*What is being asked*
Pick out each line in the records that contains the string "resolution", with case counting, and copy those lines.

--- Material provided ---

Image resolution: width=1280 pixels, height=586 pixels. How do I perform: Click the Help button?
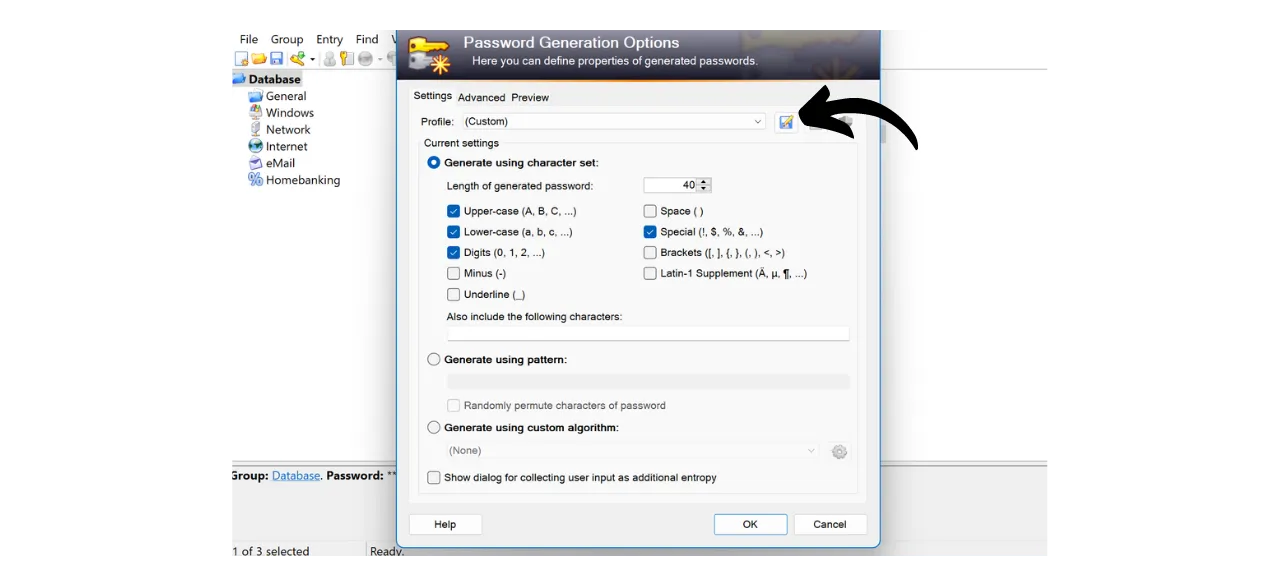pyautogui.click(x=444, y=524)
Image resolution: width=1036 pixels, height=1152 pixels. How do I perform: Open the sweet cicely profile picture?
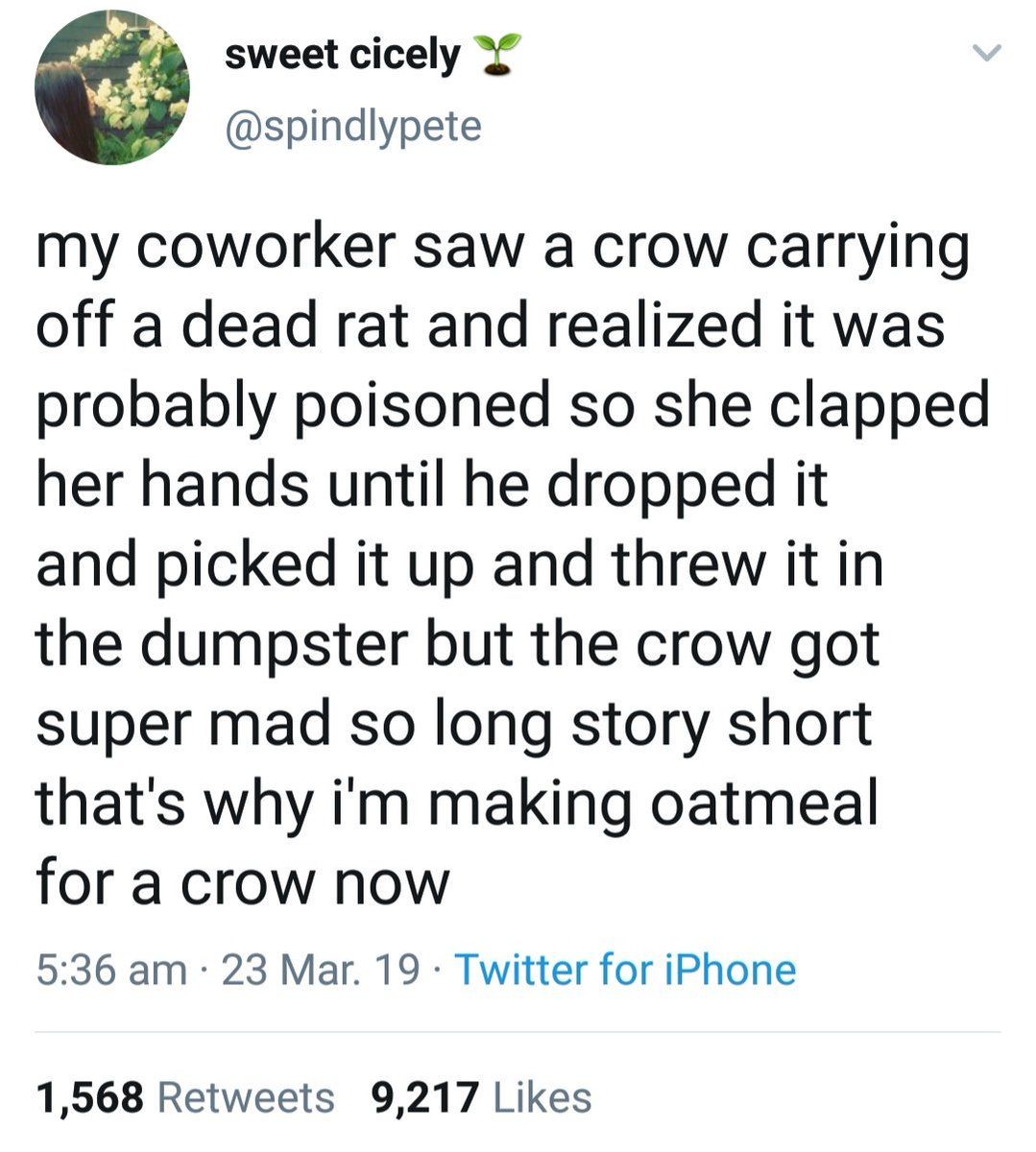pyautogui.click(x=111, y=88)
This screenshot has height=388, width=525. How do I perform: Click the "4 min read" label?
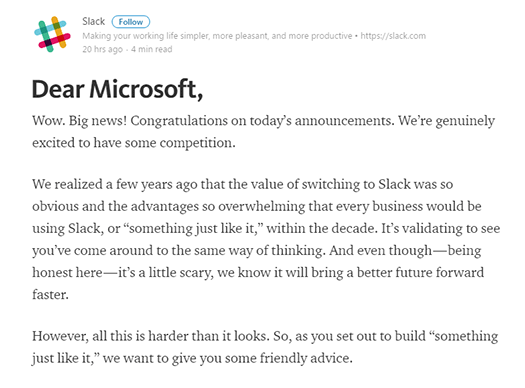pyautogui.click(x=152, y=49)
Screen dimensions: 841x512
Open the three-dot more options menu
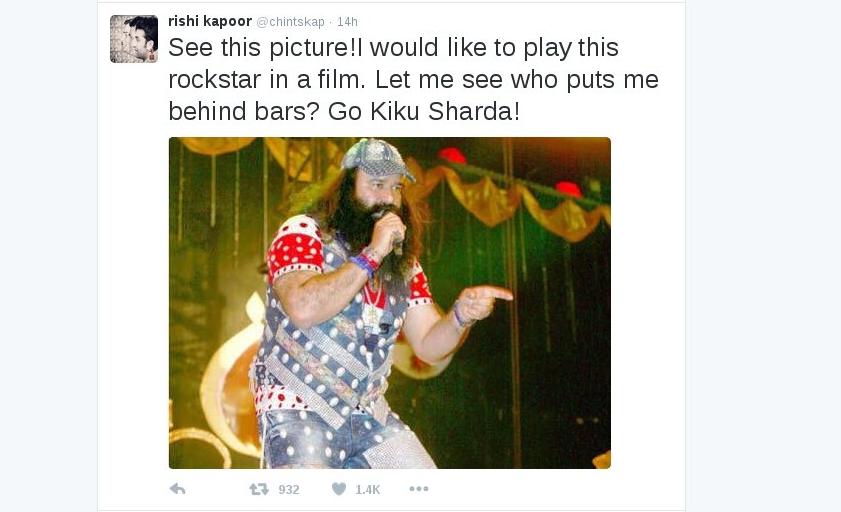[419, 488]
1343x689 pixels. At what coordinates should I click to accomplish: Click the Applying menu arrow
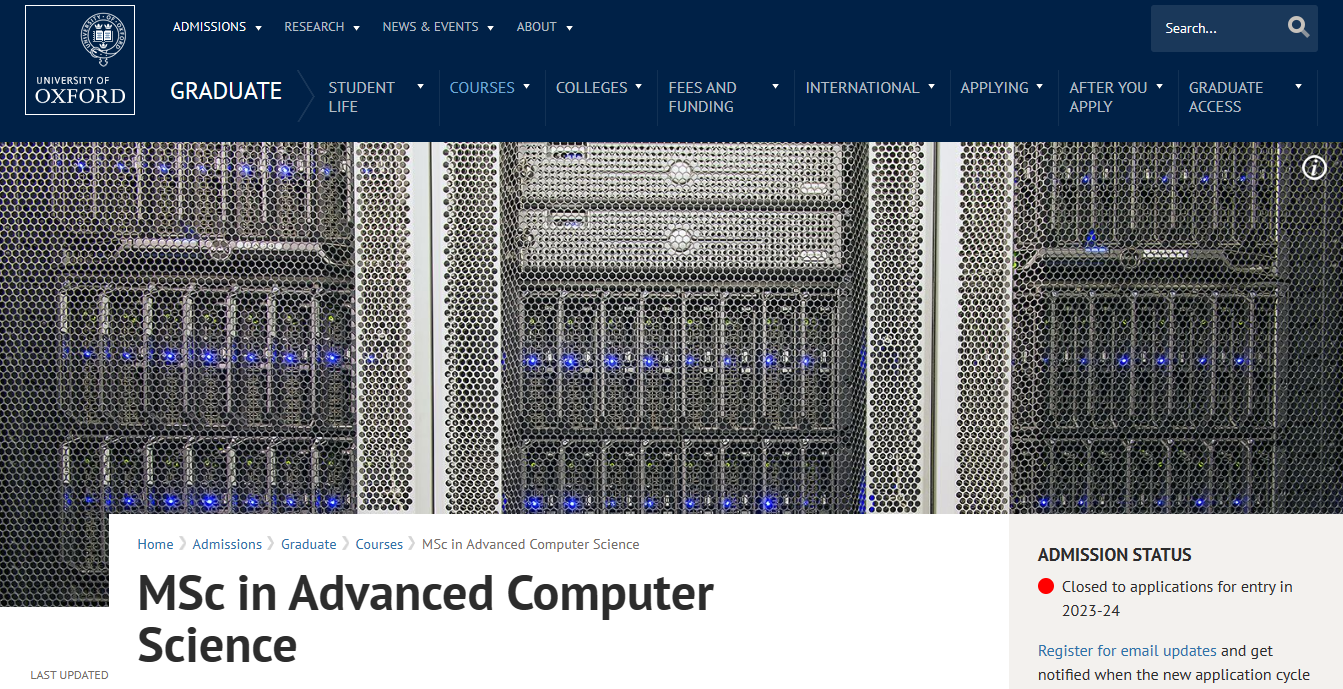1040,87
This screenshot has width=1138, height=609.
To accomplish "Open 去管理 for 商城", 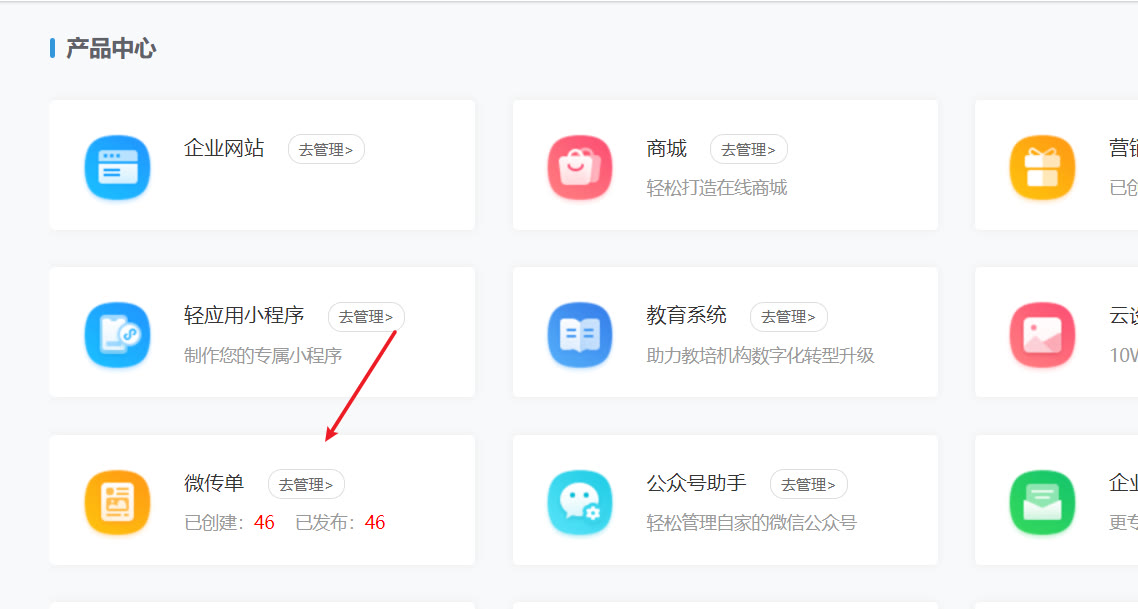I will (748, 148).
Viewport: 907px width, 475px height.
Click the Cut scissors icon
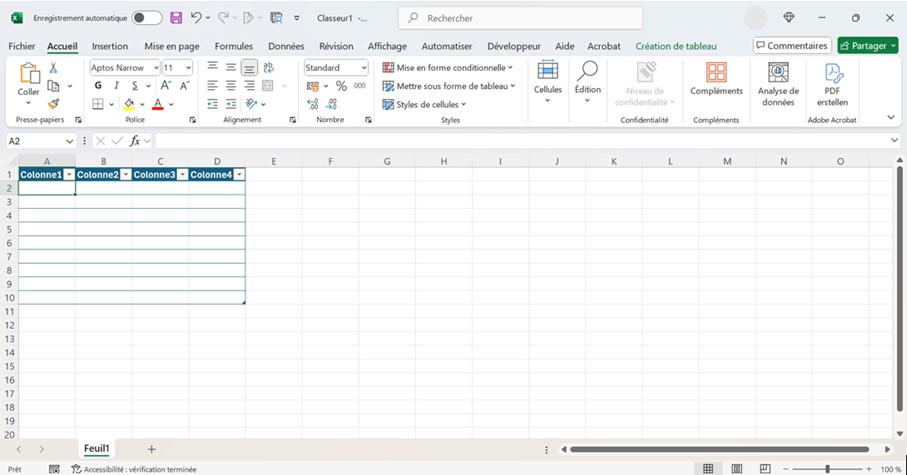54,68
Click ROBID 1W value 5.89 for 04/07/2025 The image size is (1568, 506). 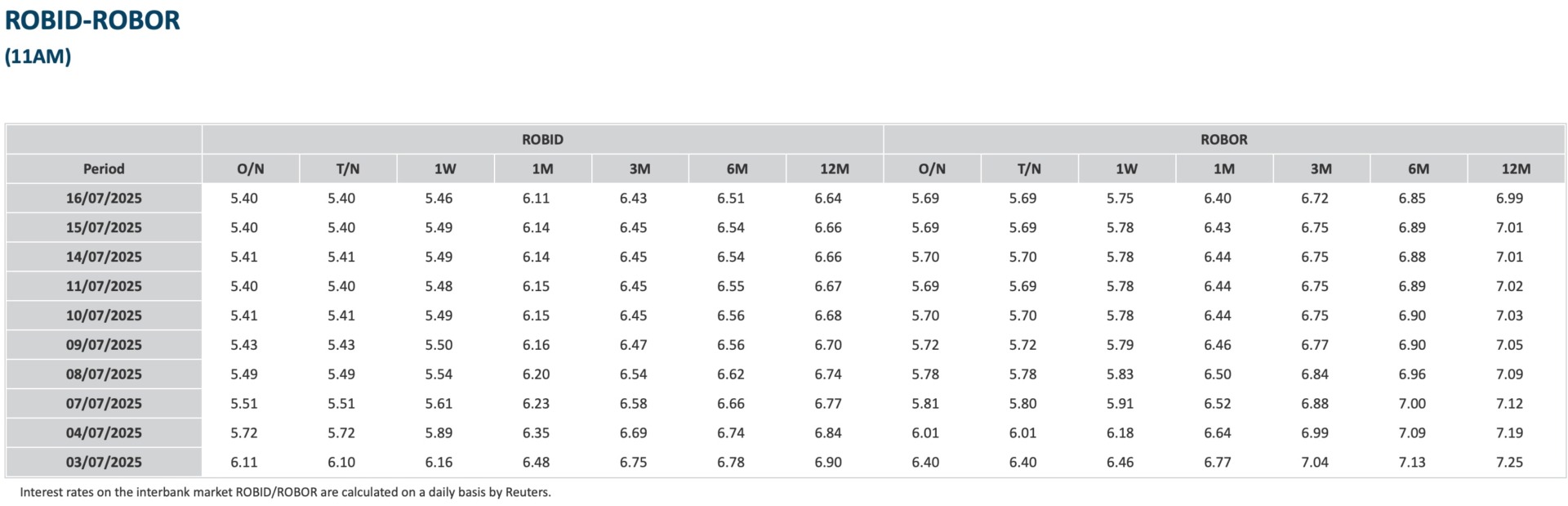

---

*The response*
Image resolution: width=1280 pixels, height=586 pixels. How do I perform: Click the Help button?
Image resolution: width=1036 pixels, height=1152 pixels. How do I perform: Open the sweet cicely profile picture?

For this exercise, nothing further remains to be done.